» **ANWEISUNGEN**
**1)** Schreiben Sie aus dem Bericht über das Rudolstadt-Festival den Abschnitt zwischen "Ebenso unbedingt zum" und "Rap-Gruppe PRETTY LOUD." einschließlich ab.
**2)** Welche Band eröffnete laut dem Bericht über das Rudolstadt-Festival am Donnerstagabend das Festival?
**3)** Führen Sie den Bericht über das Rudolstadt-Festival im Anschluss an seinen letzten Satz weiter.

» **AUSGANGSTEXT**
────────────────────────────────────────

Da wäre zunächst das Wetter. Warum ich ausgerechnet damit anfange? Weil es so sehr zu diesem Festival gehört wie die Musik und jedes Jahr aufs Neue Thema ist, auch wenn man sich darüber niemals einigen wird. Sengende Sonne, drückende Schwüle, langanhaltende Regen- und Gewittergüsse und feuchtkalte Nächte auf dem Campingplatz an den Saalewiesen. Und was soll ich sagen: Bis auf die Schwüle vielleicht war alles in ausreichender Menge und Mischung vorhanden. Punkt eins auf der Checkliste konnte man also abhaken.
Ebenso unbedingt zum Rudolstadt-Festival gehört das Länderspecial. In diesem Jahr war es nicht ein einzelnes Land, das im Fokus stand, oder besser gesagt, das entsprechende Land existiert nicht mehr. Im Mittelpunkt standen diesmal die Nachfolgestaaten des ehemaligen Jugoslawiens. Von großen Namen, wie dem BOBAN MARCOVIĆ ORKESTAR aus Serbien, das das Festival am Donnerstagabend eröffnete bis hin zu eher schrägen Vertretern wie RAMBO AMADEUS & FIVE WINNETOUS aus Montenegro oder aufstrebenden Künstlerinnen wie der Rap-Gruppe PRETTY LOUD.
Das Ensemble junger Roma-Frauen aus Serbien wurde bereits 2014 gegründet und setzt sich für die Stärkung der Rolle der Frau in der Roma-Gesellschaft und gegen die Praxis der Zwangsheirat ein. Die jungen Damen verbreiteten diese Botschaft mit so viel Freude und hatten so viel Spaß auf der Bühne, dass ich, nachdem ich bei ihrem ersten Auftritt hängengeblieben war, meinen minutiös ausgearbeiteten Plan einmal mehr über den Haufen warf und mir am nächsten Tag die Show von PRETTY LOUD noch einmal in Gänze anschaute.

────────────────────────────────────────

» **DATENSÄTZE**
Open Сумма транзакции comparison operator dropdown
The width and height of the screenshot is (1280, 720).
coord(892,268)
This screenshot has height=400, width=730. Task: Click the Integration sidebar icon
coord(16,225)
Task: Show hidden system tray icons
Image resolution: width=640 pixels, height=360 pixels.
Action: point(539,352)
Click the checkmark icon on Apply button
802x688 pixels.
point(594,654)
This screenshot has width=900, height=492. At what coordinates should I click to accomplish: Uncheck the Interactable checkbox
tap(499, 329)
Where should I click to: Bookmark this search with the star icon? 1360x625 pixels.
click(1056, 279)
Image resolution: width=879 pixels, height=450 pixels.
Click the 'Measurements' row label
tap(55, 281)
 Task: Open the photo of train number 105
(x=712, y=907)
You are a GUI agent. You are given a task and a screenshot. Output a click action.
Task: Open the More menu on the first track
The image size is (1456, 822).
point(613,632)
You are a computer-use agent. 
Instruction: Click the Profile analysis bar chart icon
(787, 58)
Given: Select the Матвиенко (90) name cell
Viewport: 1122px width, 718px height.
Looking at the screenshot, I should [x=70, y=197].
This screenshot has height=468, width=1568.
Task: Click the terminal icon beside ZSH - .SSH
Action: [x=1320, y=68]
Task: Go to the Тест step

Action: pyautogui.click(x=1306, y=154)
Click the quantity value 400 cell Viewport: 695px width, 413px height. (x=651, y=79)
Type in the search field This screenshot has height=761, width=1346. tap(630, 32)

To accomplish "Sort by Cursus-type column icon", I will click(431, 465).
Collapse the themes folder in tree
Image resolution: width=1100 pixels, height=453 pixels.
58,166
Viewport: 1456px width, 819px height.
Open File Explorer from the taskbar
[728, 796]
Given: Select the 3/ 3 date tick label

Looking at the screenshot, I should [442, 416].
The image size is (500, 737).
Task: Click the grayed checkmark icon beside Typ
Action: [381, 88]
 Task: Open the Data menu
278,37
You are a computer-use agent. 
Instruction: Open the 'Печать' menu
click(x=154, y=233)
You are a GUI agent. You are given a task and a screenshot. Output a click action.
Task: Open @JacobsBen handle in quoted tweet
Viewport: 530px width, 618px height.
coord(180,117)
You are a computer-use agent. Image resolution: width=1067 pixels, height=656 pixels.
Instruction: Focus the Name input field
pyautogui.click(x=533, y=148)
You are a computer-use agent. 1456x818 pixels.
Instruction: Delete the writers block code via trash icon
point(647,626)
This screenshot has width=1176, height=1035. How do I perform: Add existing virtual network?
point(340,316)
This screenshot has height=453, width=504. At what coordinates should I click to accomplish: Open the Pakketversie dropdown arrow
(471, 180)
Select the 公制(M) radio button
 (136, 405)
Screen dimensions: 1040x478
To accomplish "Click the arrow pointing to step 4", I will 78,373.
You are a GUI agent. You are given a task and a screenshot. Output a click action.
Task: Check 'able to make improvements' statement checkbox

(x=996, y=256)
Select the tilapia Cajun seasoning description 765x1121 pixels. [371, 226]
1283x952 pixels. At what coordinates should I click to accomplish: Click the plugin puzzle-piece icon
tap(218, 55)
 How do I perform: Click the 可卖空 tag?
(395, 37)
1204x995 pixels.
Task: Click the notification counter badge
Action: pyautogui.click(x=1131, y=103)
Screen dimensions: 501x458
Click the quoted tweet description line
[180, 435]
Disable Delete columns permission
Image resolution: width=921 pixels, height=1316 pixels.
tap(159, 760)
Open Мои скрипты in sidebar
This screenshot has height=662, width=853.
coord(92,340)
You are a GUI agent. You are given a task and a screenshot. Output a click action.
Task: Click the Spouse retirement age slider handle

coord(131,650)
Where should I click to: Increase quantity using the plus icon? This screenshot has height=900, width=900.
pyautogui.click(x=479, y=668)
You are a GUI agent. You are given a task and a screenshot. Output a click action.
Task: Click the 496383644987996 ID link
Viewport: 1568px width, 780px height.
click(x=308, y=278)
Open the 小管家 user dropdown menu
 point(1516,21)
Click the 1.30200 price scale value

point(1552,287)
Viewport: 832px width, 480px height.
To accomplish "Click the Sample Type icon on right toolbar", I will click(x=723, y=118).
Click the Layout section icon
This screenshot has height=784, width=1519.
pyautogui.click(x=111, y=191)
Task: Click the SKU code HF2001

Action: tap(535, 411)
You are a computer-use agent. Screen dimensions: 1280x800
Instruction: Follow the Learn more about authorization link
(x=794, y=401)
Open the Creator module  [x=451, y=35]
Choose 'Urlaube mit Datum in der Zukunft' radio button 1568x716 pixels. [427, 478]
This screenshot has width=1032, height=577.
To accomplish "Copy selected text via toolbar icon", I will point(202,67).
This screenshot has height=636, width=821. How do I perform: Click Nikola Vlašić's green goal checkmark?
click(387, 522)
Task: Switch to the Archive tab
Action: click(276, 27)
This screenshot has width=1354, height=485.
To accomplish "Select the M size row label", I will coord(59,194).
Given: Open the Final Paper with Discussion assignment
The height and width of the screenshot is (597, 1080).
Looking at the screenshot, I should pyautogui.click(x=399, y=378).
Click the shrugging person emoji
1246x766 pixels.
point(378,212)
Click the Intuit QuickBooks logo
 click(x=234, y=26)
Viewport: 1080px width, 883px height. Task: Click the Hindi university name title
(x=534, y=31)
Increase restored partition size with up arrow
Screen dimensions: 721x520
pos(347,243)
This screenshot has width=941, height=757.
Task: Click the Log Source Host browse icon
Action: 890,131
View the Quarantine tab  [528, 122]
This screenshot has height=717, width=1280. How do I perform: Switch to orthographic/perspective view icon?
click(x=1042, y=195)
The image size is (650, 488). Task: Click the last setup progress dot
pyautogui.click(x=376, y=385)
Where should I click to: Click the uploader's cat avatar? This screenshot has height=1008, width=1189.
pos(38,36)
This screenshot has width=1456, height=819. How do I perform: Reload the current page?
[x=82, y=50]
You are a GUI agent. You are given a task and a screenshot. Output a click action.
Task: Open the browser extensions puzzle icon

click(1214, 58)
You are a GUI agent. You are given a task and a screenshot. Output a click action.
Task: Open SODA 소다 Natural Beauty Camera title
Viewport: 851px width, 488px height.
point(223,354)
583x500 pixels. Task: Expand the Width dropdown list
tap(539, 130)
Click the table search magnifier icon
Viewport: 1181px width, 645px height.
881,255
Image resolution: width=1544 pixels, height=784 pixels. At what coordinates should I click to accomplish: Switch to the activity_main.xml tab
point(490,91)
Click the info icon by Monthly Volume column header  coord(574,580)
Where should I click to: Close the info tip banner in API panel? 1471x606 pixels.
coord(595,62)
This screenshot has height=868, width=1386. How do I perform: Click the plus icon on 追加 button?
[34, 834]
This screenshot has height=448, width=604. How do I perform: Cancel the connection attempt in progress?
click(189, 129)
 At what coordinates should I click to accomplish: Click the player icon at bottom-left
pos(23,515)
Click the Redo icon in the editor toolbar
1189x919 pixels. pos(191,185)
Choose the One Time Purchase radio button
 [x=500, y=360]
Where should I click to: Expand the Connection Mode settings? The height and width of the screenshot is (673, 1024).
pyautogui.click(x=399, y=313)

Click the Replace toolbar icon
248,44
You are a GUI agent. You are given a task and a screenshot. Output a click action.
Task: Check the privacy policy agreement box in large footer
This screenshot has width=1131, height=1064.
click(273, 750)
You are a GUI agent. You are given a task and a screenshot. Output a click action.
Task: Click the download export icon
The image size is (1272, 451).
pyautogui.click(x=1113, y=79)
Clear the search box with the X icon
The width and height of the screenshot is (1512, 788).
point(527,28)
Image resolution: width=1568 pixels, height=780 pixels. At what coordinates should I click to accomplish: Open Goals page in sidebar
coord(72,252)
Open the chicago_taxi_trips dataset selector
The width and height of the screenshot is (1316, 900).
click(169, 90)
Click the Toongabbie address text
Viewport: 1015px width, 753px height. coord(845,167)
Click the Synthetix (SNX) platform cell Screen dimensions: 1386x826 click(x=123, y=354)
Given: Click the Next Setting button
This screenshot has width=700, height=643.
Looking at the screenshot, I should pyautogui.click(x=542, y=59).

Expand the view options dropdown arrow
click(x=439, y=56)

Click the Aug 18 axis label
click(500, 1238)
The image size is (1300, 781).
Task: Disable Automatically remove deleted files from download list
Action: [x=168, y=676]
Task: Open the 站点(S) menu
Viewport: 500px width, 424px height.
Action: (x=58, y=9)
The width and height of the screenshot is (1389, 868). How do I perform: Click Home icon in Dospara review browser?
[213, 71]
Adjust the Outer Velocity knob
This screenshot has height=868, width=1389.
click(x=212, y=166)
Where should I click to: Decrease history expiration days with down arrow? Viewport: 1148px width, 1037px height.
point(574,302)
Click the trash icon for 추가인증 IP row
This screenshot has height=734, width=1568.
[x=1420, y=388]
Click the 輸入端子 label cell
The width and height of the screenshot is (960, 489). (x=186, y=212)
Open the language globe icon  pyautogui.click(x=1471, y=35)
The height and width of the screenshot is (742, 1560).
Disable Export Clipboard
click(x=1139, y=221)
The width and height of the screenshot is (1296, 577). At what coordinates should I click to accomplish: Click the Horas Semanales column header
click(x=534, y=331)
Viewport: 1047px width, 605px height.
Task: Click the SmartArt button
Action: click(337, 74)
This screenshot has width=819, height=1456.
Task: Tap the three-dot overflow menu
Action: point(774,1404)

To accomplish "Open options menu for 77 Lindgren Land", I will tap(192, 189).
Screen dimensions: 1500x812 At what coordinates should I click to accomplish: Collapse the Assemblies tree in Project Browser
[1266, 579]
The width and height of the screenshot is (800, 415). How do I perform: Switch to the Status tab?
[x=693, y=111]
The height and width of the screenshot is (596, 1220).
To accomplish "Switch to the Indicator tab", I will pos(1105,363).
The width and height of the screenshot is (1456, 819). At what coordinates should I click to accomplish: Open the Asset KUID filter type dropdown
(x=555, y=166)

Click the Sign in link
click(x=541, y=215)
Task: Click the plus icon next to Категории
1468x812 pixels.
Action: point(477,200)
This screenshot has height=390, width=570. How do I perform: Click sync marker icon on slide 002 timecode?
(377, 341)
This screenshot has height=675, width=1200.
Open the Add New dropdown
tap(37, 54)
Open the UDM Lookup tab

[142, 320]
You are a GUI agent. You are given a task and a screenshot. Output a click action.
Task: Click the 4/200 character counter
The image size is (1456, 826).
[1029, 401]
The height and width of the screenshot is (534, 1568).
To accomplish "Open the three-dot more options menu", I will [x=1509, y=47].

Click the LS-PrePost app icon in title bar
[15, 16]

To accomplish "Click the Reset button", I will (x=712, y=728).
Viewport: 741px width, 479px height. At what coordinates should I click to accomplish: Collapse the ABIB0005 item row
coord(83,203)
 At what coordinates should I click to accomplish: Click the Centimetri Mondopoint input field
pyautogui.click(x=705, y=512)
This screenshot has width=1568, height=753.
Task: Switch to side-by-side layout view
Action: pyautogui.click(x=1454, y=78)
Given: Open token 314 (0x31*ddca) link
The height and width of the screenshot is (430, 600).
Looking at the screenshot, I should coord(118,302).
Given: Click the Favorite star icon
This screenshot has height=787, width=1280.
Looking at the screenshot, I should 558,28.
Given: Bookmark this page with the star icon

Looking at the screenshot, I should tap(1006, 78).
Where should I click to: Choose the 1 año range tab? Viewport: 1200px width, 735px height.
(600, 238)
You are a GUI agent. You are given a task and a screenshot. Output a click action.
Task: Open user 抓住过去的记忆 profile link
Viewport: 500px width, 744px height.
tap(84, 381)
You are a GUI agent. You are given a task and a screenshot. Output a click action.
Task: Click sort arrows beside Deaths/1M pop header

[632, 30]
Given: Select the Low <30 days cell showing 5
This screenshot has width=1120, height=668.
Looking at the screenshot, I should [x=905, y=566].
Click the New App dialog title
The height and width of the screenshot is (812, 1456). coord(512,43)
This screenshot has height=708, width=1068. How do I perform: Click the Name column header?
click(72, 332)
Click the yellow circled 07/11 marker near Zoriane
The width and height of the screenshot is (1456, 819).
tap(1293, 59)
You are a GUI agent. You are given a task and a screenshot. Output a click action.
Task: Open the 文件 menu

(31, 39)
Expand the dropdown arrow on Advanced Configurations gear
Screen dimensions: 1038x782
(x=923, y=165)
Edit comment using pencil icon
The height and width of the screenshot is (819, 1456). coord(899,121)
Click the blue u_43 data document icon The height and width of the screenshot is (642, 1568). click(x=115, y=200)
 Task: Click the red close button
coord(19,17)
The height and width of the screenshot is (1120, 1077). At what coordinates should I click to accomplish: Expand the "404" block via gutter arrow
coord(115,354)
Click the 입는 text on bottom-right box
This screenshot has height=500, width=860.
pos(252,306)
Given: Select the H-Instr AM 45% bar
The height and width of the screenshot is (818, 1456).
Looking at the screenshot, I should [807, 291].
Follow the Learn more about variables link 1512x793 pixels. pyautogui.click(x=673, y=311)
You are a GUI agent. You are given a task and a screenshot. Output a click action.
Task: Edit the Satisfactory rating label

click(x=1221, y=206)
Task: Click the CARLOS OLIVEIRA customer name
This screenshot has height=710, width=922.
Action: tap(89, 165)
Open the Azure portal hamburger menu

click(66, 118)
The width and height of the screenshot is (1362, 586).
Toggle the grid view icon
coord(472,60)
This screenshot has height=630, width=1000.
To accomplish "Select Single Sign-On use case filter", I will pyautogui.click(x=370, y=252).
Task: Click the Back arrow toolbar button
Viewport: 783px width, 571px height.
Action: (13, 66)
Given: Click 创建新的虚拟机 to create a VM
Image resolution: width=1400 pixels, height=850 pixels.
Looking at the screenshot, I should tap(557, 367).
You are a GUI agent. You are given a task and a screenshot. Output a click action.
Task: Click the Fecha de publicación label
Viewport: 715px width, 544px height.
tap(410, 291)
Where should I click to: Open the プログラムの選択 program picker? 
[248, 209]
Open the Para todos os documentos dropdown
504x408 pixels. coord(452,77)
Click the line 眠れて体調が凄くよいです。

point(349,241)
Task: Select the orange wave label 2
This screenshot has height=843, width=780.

────────────────────────────────────────

» **ANTWORTEN JE AUFGABE**
**1)**
Ebenso unbedingt zum Rudolstadt-Festival gehört das Länderspecial. In diesem Jahr war es nicht ein einzelnes Land, das im Fokus stand, oder besser gesagt, das entsprechende Land existiert nicht mehr. Im Mittelpunkt standen diesmal die Nachfolgestaaten des ehemaligen Jugoslawiens. Von großen Namen, wie dem BOBAN MARCOVIĆ ORKESTAR aus Serbien, das das Festival am Donnerstagabend eröffnete bis hin zu eher schrägen Vertretern wie RAMBO AMADEUS & FIVE WINNETOUS aus Montenegro oder aufstrebenden Künstlerinnen wie der Rap-Gruppe PRETTY LOUD.

**2)** Das BOBAN MARCOVIĆ ORKESTAR aus Serbien.

**3)**
Damit waren schon drei weitere Punkte auf der Rudolstadt-Gästeliste abgehakt: Das Länderspecial, die Programm-Umplanungen und die Neuentdeckungen. Neben PRETTY LOUD zählten zu letzteren für mich definitiv auch TIM MCMILLAN & RACHEL SNOW. Das australische Pärchen bot mit seiner sympathischen Akustik-Show in einem gemütlichen Garten etwas abseits der Festival-Hauptstraßen einen wunderschönen Kontrapunkt zum Geschehen auf den großen Bühnen. Und war deswegen nicht minder virtuos. Was Tim auf seiner Akustikklampfe anstellt, hat das Prädikat virtuos verdient und Rachels Geigenmelodien und Gesangsharmonien bildeten dazu die perfekte Ergänzung. Ein gutes Beispiel, warum man beim Rudolstadt-Festival die Straßen- und Hofmusik-Acts nie außer Acht lassen sollte, wenn man nicht so manche versteckte Perle verpassen will – Checkliste: Straßenmusik.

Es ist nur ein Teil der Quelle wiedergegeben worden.